┌──
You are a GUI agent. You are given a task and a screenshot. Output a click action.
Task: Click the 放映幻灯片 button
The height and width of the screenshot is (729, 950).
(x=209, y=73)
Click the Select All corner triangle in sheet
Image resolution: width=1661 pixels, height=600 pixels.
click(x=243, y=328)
└──
### Directions:
Copy out the lines above word for word, keeping their order.

### Output of the task:
You are a GUI agent. You are given a task and a screenshot. Output a click action.
Task: Click the 放映幻灯片 button
The height and width of the screenshot is (729, 950).
(x=209, y=73)
Click the Select All corner triangle in sheet
Image resolution: width=1661 pixels, height=600 pixels.
click(x=243, y=328)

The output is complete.